Health Recommender Systems: Systematic Review.

机构信息

Department of Computer Science, KU Leuven, Leuven, Belgium.

Faculty of Health Sciences, University of Maribor, Maribor, Slovenia.

出版信息

J Med Internet Res. 2021 Jun 29;23(6):e18035. doi: 10.2196/18035.

DOI:10.2196/18035
PMID:34185014
原文链接:https://pmc.ncbi.nlm.nih.gov/articles/PMC8278303/
Abstract

BACKGROUND

Health recommender systems (HRSs) offer the potential to motivate and engage users to change their behavior by sharing better choices and actionable knowledge based on observed user behavior.

OBJECTIVE

We aim to review HRSs targeting nonmedical professionals (laypersons) to better understand the current state of the art and identify both the main trends and the gaps with respect to current implementations.

METHODS

We conducted a systematic literature review according to the PRISMA (Preferred Reporting Items for Systematic Reviews and Meta-Analyses) guidelines and synthesized the results. A total of 73 published studies that reported both an implementation and evaluation of an HRS targeted to laypersons were included and analyzed in this review.

RESULTS

Recommended items were classified into four major categories: lifestyle, nutrition, general health care information, and specific health conditions. The majority of HRSs use hybrid recommendation algorithms. Evaluations of HRSs vary greatly; half of the studies only evaluated the algorithm with various metrics, whereas others performed full-scale randomized controlled trials or conducted in-the-wild studies to evaluate the impact of HRSs, thereby showing that the field is slowly maturing.

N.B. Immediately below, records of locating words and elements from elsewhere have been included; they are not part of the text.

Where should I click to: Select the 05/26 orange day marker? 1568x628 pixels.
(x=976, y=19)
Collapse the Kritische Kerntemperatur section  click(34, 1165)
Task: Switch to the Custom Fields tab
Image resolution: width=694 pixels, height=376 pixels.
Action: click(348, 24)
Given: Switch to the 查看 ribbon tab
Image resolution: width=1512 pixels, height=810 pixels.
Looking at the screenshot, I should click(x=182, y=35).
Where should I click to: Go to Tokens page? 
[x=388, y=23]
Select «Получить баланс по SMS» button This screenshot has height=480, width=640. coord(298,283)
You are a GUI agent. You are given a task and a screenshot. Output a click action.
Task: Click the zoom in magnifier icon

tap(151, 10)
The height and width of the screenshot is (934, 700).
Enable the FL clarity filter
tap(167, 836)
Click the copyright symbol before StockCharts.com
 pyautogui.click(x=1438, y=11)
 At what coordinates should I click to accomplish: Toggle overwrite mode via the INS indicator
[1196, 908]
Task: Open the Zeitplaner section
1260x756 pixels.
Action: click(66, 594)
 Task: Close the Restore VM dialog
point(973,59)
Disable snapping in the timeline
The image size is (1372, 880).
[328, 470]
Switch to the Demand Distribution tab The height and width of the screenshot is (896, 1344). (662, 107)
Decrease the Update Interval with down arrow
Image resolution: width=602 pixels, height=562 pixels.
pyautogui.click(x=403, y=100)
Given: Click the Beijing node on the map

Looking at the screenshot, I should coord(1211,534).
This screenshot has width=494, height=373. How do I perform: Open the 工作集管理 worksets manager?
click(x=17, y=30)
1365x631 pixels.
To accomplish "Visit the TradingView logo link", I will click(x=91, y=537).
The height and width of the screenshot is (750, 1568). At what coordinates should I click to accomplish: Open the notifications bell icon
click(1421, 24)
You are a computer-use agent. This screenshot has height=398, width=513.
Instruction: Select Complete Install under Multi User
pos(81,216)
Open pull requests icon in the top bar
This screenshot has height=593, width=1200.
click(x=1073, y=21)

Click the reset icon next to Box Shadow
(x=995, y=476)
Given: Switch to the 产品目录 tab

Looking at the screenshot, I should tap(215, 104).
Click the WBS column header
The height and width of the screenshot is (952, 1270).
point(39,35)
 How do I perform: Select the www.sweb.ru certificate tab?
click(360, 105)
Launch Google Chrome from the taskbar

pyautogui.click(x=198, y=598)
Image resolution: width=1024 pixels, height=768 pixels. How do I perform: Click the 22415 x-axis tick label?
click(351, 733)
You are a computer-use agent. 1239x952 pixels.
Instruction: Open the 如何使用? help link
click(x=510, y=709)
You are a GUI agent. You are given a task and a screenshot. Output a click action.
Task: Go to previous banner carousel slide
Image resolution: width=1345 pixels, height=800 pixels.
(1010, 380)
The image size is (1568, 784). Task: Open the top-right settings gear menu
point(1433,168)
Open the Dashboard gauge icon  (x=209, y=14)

On the basis of our review, we derived five reporting guidelines that can serve as a reference frame for future HRS studies. HRS studies should clarify who the target user is and to whom the recommendations apply, what is recommended and how the recommendations are presented to the user, where the data set can be found, what algorithms were used to calculate the recommendations, and what evaluation protocol was used.

CONCLUSIONS

There is significant opportunity for an HRS to inform and guide health actions. Through this review, we promote the discussion of ways to augment HRS research by recommending a reference frame with five design guidelines.

摘要

背景

健康推荐系统 (HRS) 通过分享基于观察到的用户行为的更好选择和可操作的知识,为激励和吸引用户改变行为提供了潜力。

目的

我们旨在审查针对非专业人士(外行)的 HRS,以更好地了解当前的技术水平,并确定当前实施的主要趋势和差距。

方法

我们根据 PRISMA(系统评价和荟萃分析的首选报告项目)指南进行了系统的文献回顾,并对结果进行了综合分析。共纳入并分析了 73 篇已发表的研究报告,这些研究报告均报告了针对外行的 HRS 的实施和评估。

结果

推荐项目被分为四大类:生活方式、营养、一般保健信息和特定健康状况。大多数 HRS 使用混合推荐算法。HRS 的评估差异很大;一半的研究仅使用各种指标评估算法,而其他研究则进行全面的随机对照试验或进行实地研究来评估 HRS 的影响,从而表明该领域正在逐步成熟。基于我们的综述,我们得出了五条报告指南,可作为未来 HRS 研究的参考框架。HRS 研究应明确目标用户是谁以及推荐适用于谁,推荐什么以及如何向用户展示推荐,数据集可以在哪里找到,使用了哪些算法来计算推荐,以及使用了哪些评估方案。

结论

HRS 有很大的机会为健康行为提供信息和指导。通过本次综述,我们通过推荐包含五条设计指南的参考框架,促进了对增强 HRS 研究的讨论。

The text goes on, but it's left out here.